In-person property inspections in Melbourne won’t be able to go ahead until 70 per cent of people across the state have received at least one dose of a COVID-19 vaccine.
The Victorian Government estimates private inspections will be able to go ahead again from September 23.
35 Spring Street, Sandringham sold to a family looking to rebuild. Photo: Marshall White Bayside
Among the knock-down-rebuild properties sold in some of Melbourne’s most expensive suburbs in recent weeks was a house at 35 Spring Street, Sandringham, that had been owned by five-time squash world champion Sarah Fitz-Gerald. It sold for $2.02 million – $220,000 above the reserve – to a family planning to tear it down and build their dream home.
Another older home, at 15 Pasley Street South, South Yarra, sold for a huge $2.785 million under the virtual hammer after being called on the market at $2.35 million. A family also bought the property wanting to rebuild.
One of the biggest rebuild sales was that of a clinker-brick duplex at 28 Stanley Grove, Canterbury. It sold for a whopping $4.088 million – $788,000 more than when it was called on the market at $3.3 million.
Fletchers Canterbury director and auctioneer Tim Heavyside said the Stanley Grove auction lasted for an hour and 40 minutes, with 152 bids being made during an intense battle to buy the property.
“The person who bought it was an Australian citizen living overseas – they had no intention of looking at the property in person,” Mr Heavyside said.
28 Stanley Grove, Canterbury sold for $4.088 million to an expatriate looking to knock it down and build their dream home.

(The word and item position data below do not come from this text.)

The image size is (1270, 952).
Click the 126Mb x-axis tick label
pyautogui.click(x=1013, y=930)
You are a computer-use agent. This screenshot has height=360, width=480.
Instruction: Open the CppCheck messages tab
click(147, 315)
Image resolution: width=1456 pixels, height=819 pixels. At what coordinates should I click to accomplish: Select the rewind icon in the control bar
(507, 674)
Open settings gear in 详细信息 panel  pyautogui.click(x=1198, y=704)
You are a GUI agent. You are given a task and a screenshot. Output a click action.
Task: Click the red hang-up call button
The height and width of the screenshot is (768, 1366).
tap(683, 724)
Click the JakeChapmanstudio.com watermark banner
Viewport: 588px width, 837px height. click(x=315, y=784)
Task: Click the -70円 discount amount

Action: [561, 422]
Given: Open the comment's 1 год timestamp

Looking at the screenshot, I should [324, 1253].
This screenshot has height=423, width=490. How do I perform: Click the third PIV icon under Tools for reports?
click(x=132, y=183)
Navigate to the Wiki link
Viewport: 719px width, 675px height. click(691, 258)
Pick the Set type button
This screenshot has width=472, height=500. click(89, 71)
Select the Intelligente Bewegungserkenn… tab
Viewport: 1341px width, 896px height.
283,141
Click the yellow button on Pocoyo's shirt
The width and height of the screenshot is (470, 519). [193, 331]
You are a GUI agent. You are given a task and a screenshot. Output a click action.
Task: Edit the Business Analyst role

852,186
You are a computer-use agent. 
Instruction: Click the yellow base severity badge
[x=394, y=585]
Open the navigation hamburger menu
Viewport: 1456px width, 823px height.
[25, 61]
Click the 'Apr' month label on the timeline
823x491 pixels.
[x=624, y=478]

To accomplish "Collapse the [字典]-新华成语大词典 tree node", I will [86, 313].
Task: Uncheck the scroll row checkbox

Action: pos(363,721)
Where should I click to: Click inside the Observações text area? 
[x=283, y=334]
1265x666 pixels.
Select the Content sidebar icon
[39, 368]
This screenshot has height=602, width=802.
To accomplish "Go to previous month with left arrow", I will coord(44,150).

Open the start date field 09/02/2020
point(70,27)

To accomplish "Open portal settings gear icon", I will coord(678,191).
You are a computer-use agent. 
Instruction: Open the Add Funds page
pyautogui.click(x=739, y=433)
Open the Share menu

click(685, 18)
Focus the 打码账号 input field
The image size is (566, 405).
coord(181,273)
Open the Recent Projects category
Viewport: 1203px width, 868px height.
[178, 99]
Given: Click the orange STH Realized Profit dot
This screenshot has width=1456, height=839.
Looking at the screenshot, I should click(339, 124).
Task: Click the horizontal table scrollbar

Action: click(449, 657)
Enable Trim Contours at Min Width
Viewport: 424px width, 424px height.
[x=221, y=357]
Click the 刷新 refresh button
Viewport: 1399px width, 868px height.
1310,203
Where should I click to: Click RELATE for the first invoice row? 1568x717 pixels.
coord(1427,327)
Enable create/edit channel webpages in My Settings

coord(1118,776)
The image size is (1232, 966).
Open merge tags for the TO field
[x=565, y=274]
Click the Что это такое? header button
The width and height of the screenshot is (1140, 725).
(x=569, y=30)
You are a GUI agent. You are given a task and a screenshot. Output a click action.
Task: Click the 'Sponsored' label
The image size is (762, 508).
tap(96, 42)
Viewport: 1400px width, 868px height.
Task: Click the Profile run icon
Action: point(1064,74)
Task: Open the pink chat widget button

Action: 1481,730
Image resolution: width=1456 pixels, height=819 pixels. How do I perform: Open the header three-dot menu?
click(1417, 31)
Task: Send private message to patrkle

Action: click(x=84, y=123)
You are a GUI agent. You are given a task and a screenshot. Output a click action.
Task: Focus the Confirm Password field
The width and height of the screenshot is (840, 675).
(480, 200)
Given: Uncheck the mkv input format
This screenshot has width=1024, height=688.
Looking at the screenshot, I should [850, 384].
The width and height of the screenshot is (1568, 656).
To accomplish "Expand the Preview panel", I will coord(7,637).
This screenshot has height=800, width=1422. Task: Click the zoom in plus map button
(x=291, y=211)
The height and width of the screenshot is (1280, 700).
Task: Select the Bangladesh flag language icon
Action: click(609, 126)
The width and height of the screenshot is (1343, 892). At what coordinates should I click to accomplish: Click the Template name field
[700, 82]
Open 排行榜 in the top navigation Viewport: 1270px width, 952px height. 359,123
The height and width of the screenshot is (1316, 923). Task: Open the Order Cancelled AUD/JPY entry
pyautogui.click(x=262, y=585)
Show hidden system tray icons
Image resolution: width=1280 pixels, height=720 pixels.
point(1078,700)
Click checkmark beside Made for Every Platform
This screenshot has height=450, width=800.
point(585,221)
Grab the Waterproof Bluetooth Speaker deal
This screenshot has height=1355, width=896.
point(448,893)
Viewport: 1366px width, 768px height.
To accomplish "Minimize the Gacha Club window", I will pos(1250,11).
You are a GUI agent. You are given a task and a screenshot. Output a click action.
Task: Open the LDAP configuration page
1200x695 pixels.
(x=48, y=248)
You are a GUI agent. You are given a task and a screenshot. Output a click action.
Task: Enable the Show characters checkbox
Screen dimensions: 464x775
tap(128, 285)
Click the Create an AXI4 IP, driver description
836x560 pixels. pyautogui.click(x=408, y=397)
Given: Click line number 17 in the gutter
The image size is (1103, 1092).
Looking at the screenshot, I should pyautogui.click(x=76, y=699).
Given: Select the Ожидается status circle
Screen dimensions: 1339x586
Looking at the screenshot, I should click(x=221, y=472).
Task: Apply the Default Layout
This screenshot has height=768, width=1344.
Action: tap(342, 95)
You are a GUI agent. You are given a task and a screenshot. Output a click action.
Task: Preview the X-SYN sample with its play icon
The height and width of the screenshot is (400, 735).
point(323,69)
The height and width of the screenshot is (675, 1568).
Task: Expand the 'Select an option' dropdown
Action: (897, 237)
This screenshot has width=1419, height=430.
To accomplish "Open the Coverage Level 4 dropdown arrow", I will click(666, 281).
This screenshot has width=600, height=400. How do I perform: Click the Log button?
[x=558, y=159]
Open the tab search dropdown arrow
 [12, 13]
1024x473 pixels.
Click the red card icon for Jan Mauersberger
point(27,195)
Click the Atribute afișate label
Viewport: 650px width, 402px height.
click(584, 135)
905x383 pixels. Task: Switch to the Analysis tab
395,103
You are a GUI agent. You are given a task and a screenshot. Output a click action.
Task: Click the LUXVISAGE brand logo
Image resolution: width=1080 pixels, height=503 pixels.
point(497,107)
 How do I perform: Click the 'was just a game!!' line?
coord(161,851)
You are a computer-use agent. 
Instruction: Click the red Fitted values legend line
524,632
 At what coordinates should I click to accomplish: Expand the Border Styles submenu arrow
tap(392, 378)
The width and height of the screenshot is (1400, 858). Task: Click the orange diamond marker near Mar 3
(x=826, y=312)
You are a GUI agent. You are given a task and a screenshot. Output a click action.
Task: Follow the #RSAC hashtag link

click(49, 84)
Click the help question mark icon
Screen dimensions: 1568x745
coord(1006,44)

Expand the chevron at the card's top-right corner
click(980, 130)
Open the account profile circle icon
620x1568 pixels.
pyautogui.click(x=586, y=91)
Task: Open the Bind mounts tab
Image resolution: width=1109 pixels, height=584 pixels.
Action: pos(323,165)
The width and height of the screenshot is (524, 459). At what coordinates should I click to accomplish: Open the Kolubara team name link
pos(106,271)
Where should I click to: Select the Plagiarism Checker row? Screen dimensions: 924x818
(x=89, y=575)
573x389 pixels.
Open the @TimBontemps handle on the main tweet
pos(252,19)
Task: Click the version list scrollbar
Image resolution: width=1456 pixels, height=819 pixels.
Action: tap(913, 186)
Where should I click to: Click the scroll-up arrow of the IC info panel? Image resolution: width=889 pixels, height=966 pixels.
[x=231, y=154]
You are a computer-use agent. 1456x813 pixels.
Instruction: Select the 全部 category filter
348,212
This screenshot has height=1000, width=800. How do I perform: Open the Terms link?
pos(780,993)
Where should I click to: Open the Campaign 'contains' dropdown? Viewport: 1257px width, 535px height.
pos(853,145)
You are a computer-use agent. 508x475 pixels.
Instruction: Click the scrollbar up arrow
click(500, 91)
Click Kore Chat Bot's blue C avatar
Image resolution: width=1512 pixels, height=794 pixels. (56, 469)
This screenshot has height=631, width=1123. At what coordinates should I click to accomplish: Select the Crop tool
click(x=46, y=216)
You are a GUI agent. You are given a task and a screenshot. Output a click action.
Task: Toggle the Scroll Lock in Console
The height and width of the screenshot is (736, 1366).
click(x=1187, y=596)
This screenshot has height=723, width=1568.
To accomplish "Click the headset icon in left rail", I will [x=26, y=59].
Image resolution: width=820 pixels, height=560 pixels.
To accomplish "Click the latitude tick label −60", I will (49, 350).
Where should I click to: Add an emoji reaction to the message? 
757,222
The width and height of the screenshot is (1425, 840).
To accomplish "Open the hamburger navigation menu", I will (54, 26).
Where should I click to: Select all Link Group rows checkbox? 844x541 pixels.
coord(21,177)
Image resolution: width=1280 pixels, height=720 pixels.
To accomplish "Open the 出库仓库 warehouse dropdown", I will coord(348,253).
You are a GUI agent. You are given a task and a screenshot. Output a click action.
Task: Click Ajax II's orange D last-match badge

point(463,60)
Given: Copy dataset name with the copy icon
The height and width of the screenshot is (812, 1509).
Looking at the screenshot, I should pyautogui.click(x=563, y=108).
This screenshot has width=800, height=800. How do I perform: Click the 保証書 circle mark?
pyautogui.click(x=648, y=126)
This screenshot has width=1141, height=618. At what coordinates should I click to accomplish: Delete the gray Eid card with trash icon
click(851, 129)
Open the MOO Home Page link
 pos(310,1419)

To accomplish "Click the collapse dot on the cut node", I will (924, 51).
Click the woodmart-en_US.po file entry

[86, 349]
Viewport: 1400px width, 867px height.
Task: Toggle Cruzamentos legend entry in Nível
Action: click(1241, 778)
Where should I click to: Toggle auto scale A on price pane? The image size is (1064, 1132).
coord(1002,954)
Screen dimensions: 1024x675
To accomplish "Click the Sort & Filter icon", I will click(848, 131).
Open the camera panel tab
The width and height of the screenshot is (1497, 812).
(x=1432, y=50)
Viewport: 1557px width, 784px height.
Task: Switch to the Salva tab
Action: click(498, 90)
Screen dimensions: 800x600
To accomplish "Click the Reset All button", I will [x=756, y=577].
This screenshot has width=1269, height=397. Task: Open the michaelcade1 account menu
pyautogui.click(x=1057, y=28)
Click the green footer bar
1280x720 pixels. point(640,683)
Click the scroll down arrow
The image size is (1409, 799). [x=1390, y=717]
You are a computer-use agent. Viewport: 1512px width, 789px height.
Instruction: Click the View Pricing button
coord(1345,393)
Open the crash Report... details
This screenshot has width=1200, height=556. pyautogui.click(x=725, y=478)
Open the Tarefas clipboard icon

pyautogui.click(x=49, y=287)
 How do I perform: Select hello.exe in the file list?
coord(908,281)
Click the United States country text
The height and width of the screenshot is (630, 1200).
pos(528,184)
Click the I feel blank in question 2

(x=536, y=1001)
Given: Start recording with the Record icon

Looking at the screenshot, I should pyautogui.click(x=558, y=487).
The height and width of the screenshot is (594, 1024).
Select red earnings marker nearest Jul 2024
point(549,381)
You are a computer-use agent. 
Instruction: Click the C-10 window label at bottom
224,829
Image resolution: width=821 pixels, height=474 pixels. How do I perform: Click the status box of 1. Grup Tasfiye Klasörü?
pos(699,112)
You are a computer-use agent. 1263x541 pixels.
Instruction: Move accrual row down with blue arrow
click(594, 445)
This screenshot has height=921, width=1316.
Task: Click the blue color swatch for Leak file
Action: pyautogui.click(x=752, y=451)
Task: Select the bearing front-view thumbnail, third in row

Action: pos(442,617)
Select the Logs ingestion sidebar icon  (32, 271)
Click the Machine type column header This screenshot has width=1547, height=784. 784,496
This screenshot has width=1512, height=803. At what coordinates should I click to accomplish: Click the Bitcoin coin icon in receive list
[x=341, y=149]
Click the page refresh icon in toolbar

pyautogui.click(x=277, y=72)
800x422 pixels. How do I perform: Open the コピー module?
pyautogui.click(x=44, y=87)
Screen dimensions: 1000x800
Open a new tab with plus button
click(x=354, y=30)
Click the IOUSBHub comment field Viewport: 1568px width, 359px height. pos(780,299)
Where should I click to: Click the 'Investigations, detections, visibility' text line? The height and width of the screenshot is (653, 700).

Photo: Fletchers Canterbury
Marshall White Stonnington director and auctioneer John Bongiorno, who sold the South Yarra home just last weekend, said the lockdown had little effect on those looking for a knockdown project.
15 Pasley Street South, South Yarra Photo: Marshall White Stonnington
“Buying land is a longer process in any case, but lockdown doesn’t have that much impact on that market – a lot of people just want to get on with it,” Mr Bongiorno said.
Home-builders like Metricon have noticed the surge in demand for knockdowns from their end.
“The market is absolutely on fire,” Metricon Victorian general manager of sales Drew Glascott said. “We’ve seen a big increase in the number of people inquiring and going ahead with knockdown-rebuilds.
“It’s up by between 15 per cent and 20 per cent during the lockdown period compared to a normal market,” he said. “People are stuck at home and wanting to renovate or rebuild and, with interest rates so low, they just take that loan and go for it.”
Buyers’ agent Cate Bakos warned that buyers still needed to do their proper due diligence, even if they weren’t planning on inspecting the home.
That included looking at whether the land was covered by overlays, and speaking to architects or other planning professionals about building after a teardown and any pitfalls they may face before buying.
“It’s not a low-risk thing. It’s not quick and council approval is not guaranteed,” Ms Bakos said.